[[ RECORDS SUPPLIED, beginning ]]

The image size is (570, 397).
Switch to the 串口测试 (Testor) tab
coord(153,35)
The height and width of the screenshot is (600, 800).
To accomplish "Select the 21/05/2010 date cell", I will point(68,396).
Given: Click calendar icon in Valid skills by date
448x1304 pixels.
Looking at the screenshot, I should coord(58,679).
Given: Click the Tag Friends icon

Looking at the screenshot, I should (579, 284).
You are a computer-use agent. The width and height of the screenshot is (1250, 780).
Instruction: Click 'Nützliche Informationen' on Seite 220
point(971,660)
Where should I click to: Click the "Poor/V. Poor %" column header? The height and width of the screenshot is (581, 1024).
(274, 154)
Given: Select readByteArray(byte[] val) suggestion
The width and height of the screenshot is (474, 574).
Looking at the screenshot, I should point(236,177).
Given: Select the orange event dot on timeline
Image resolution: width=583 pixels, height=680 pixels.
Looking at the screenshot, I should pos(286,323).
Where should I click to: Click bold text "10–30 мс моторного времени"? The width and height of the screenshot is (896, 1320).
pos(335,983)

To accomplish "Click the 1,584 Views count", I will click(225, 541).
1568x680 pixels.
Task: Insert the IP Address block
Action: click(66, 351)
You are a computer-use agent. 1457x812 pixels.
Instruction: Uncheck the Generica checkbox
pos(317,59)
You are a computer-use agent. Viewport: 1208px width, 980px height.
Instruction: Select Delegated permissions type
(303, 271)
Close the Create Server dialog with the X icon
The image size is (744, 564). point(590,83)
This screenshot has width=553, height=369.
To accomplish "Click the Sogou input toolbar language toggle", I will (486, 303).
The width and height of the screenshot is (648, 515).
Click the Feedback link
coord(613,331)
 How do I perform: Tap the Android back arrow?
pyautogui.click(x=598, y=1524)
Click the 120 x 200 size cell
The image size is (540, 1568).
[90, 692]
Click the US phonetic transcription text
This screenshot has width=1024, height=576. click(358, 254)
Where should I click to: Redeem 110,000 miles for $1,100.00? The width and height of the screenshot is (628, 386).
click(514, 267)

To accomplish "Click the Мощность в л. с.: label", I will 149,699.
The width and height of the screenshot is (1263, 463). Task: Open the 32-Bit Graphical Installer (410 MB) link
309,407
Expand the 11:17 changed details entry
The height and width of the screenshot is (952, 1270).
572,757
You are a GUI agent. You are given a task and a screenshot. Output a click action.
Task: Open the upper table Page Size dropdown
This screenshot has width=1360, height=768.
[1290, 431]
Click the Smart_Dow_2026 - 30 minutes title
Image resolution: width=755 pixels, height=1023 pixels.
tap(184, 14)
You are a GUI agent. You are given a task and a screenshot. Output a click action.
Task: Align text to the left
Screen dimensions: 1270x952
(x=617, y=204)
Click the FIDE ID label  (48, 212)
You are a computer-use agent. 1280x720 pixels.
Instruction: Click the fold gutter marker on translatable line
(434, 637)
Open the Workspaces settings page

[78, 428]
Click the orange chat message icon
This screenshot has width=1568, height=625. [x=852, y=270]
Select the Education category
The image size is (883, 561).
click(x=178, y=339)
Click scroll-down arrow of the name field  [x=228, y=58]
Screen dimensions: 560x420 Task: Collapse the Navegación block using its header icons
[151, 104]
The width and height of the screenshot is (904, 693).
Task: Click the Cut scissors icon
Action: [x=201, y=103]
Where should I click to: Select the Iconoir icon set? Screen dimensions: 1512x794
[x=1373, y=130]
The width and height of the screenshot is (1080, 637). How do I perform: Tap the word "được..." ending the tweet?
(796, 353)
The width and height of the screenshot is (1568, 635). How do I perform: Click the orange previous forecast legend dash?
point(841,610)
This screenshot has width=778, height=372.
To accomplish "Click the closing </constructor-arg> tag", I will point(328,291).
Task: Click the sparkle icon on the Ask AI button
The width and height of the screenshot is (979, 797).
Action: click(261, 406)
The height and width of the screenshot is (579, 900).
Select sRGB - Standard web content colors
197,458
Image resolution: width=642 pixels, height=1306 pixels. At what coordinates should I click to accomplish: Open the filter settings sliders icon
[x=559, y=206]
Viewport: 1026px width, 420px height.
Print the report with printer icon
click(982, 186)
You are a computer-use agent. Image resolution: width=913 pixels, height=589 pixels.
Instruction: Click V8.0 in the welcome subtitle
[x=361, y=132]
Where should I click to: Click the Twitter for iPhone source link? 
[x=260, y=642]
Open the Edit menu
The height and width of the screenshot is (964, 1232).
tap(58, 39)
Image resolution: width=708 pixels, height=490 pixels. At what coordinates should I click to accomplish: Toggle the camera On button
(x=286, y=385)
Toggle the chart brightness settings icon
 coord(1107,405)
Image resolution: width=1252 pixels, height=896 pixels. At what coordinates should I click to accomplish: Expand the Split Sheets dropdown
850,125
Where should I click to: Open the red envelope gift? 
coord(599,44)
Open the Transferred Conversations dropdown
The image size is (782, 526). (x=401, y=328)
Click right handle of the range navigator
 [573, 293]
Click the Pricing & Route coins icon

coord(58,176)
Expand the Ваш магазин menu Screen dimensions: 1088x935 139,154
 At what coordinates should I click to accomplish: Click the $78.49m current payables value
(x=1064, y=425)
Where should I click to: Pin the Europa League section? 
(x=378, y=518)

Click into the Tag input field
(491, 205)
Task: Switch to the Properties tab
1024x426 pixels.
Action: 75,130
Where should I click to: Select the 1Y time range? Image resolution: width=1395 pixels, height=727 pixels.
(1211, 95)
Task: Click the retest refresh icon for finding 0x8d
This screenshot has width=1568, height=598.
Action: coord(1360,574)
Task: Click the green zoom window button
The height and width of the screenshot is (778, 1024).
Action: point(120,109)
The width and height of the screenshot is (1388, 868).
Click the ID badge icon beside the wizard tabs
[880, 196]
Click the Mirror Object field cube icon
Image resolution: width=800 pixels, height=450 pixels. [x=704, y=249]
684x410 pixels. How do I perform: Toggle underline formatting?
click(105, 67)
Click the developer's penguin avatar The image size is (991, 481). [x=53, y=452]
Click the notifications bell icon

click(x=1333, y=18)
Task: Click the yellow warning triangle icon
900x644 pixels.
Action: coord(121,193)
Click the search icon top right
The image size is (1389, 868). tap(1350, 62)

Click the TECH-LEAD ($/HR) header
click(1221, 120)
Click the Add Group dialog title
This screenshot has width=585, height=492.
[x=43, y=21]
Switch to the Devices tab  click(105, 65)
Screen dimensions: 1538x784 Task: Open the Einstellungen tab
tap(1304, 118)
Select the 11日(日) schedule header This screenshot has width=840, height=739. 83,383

[[ RECORDS SUPPLIED, end ]]

REQUIRED WORK —
All of the entries are to be set down again without alteration.

YOUR RESPONSE —
The image size is (570, 397).
Switch to the 串口测试 (Testor) tab
coord(153,35)
The height and width of the screenshot is (600, 800).
To accomplish "Select the 21/05/2010 date cell", I will point(68,396).
Given: Click calendar icon in Valid skills by date
448x1304 pixels.
Looking at the screenshot, I should coord(58,679).
Given: Click the Tag Friends icon

Looking at the screenshot, I should (579, 284).
You are a computer-use agent. The width and height of the screenshot is (1250, 780).
Instruction: Click 'Nützliche Informationen' on Seite 220
point(971,660)
Where should I click to: Click the "Poor/V. Poor %" column header? The height and width of the screenshot is (581, 1024).
(274, 154)
Given: Select readByteArray(byte[] val) suggestion
The width and height of the screenshot is (474, 574).
Looking at the screenshot, I should point(236,177).
Given: Select the orange event dot on timeline
Image resolution: width=583 pixels, height=680 pixels.
Looking at the screenshot, I should pos(286,323).
Where should I click to: Click bold text "10–30 мс моторного времени"? The width and height of the screenshot is (896, 1320).
pos(335,983)

To accomplish "Click the 1,584 Views count", I will click(225, 541).
1568x680 pixels.
Task: Insert the IP Address block
Action: click(66, 351)
You are a computer-use agent. 1457x812 pixels.
Instruction: Uncheck the Generica checkbox
pos(317,59)
You are a computer-use agent. Viewport: 1208px width, 980px height.
Instruction: Select Delegated permissions type
(303, 271)
Close the Create Server dialog with the X icon
The image size is (744, 564). point(590,83)
This screenshot has width=553, height=369.
To accomplish "Click the Sogou input toolbar language toggle", I will (486, 303).
The width and height of the screenshot is (648, 515).
Click the Feedback link
coord(613,331)
 How do I perform: Tap the Android back arrow?
pyautogui.click(x=598, y=1524)
Click the 120 x 200 size cell
The image size is (540, 1568).
[90, 692]
Click the US phonetic transcription text
This screenshot has width=1024, height=576. click(358, 254)
Where should I click to: Redeem 110,000 miles for $1,100.00? The width and height of the screenshot is (628, 386).
click(514, 267)

To accomplish "Click the Мощность в л. с.: label", I will 149,699.
The width and height of the screenshot is (1263, 463). Task: Open the 32-Bit Graphical Installer (410 MB) link
309,407
Expand the 11:17 changed details entry
The height and width of the screenshot is (952, 1270).
572,757
You are a GUI agent. You are given a task and a screenshot. Output a click action.
Task: Open the upper table Page Size dropdown
This screenshot has width=1360, height=768.
[1290, 431]
Click the Smart_Dow_2026 - 30 minutes title
Image resolution: width=755 pixels, height=1023 pixels.
tap(184, 14)
You are a GUI agent. You are given a task and a screenshot. Output a click action.
Task: Align text to the left
Screen dimensions: 1270x952
(x=617, y=204)
Click the FIDE ID label  (48, 212)
You are a computer-use agent. 1280x720 pixels.
Instruction: Click the fold gutter marker on translatable line
(434, 637)
Open the Workspaces settings page

[78, 428]
Click the orange chat message icon
This screenshot has width=1568, height=625. [x=852, y=270]
Select the Education category
The image size is (883, 561).
click(x=178, y=339)
Click scroll-down arrow of the name field  [x=228, y=58]
Screen dimensions: 560x420 Task: Collapse the Navegación block using its header icons
[151, 104]
The width and height of the screenshot is (904, 693).
Task: Click the Cut scissors icon
Action: [x=201, y=103]
Where should I click to: Select the Iconoir icon set? Screen dimensions: 1512x794
[x=1373, y=130]
The width and height of the screenshot is (1080, 637). How do I perform: Tap the word "được..." ending the tweet?
(796, 353)
The width and height of the screenshot is (1568, 635). How do I perform: Click the orange previous forecast legend dash?
point(841,610)
This screenshot has width=778, height=372.
To accomplish "Click the closing </constructor-arg> tag", I will point(328,291).
Task: Click the sparkle icon on the Ask AI button
The width and height of the screenshot is (979, 797).
Action: click(261, 406)
The height and width of the screenshot is (579, 900).
Select sRGB - Standard web content colors
197,458
Image resolution: width=642 pixels, height=1306 pixels. At what coordinates should I click to accomplish: Open the filter settings sliders icon
[x=559, y=206]
Viewport: 1026px width, 420px height.
Print the report with printer icon
click(982, 186)
You are a computer-use agent. Image resolution: width=913 pixels, height=589 pixels.
Instruction: Click V8.0 in the welcome subtitle
[x=361, y=132]
Where should I click to: Click the Twitter for iPhone source link? 
[x=260, y=642]
Open the Edit menu
The height and width of the screenshot is (964, 1232).
tap(58, 39)
Image resolution: width=708 pixels, height=490 pixels. At what coordinates should I click to accomplish: Toggle the camera On button
(x=286, y=385)
Toggle the chart brightness settings icon
 coord(1107,405)
Image resolution: width=1252 pixels, height=896 pixels. At what coordinates should I click to accomplish: Expand the Split Sheets dropdown
850,125
Where should I click to: Open the red envelope gift? 
coord(599,44)
Open the Transferred Conversations dropdown
The image size is (782, 526). (x=401, y=328)
Click right handle of the range navigator
 [573, 293]
Click the Pricing & Route coins icon

coord(58,176)
Expand the Ваш магазин menu Screen dimensions: 1088x935 139,154
 At what coordinates should I click to accomplish: Click the $78.49m current payables value
(x=1064, y=425)
Where should I click to: Pin the Europa League section? 
(x=378, y=518)

Click into the Tag input field
(491, 205)
Task: Switch to the Properties tab
1024x426 pixels.
Action: 75,130
Where should I click to: Select the 1Y time range? Image resolution: width=1395 pixels, height=727 pixels.
(1211, 95)
Task: Click the retest refresh icon for finding 0x8d
This screenshot has width=1568, height=598.
Action: coord(1360,574)
Task: Click the green zoom window button
The height and width of the screenshot is (778, 1024).
Action: point(120,109)
The width and height of the screenshot is (1388, 868).
Click the ID badge icon beside the wizard tabs
[880, 196]
Click the Mirror Object field cube icon
Image resolution: width=800 pixels, height=450 pixels. [x=704, y=249]
684x410 pixels. How do I perform: Toggle underline formatting?
click(105, 67)
Click the developer's penguin avatar The image size is (991, 481). [x=53, y=452]
Click the notifications bell icon

click(x=1333, y=18)
Task: Click the yellow warning triangle icon
900x644 pixels.
Action: coord(121,193)
Click the search icon top right
The image size is (1389, 868). tap(1350, 62)

Click the TECH-LEAD ($/HR) header
click(1221, 120)
Click the Add Group dialog title
This screenshot has width=585, height=492.
[x=43, y=21]
Switch to the Devices tab  click(105, 65)
Screen dimensions: 1538x784 Task: Open the Einstellungen tab
tap(1304, 118)
Select the 11日(日) schedule header This screenshot has width=840, height=739. 83,383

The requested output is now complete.